TASK DESCRIPTION: Scan the entries that follow for the word "agent", then report every line in which it appears.

PROVIDED DATA:
________________

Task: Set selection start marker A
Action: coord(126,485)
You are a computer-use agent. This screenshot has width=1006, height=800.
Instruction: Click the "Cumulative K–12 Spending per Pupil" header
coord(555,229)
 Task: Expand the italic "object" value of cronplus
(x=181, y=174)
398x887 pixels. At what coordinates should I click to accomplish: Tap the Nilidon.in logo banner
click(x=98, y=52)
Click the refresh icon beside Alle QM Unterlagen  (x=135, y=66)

________________

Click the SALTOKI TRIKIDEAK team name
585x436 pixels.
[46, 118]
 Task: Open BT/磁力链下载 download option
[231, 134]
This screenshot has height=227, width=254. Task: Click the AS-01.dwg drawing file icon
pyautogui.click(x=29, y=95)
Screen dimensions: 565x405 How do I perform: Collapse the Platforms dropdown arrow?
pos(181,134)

________________

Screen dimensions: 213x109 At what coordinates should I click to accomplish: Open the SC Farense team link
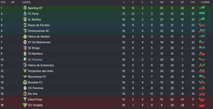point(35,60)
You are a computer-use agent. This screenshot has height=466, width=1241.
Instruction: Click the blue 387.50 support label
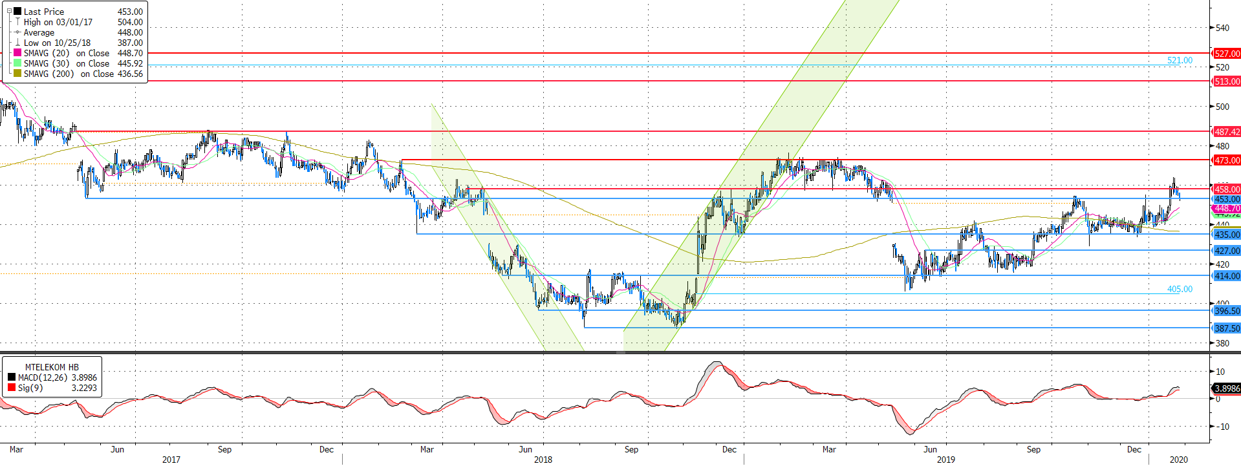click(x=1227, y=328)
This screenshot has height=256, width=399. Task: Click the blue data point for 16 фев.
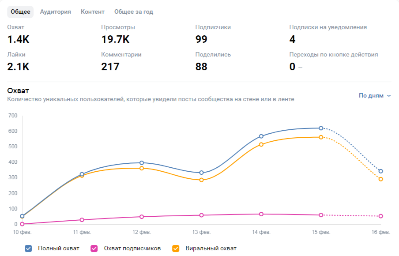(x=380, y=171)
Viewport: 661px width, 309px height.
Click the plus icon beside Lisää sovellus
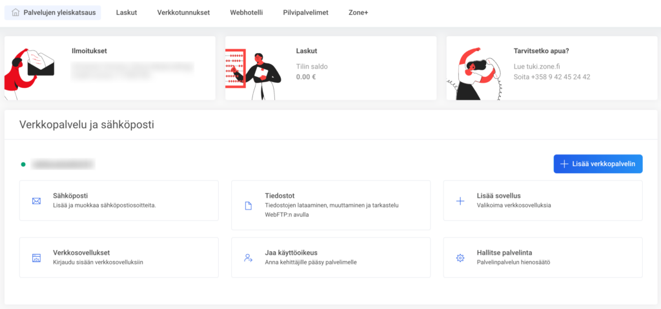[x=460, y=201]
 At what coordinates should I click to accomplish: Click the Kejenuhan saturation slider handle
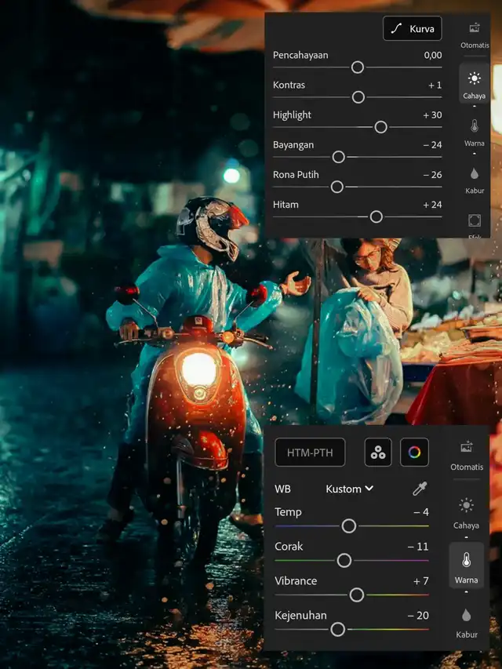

________________

TASK RESPONSE:
You are a computer-use agent. This screenshot has width=1006, height=800.
You are a computer-use agent. This screenshot has height=466, width=1241.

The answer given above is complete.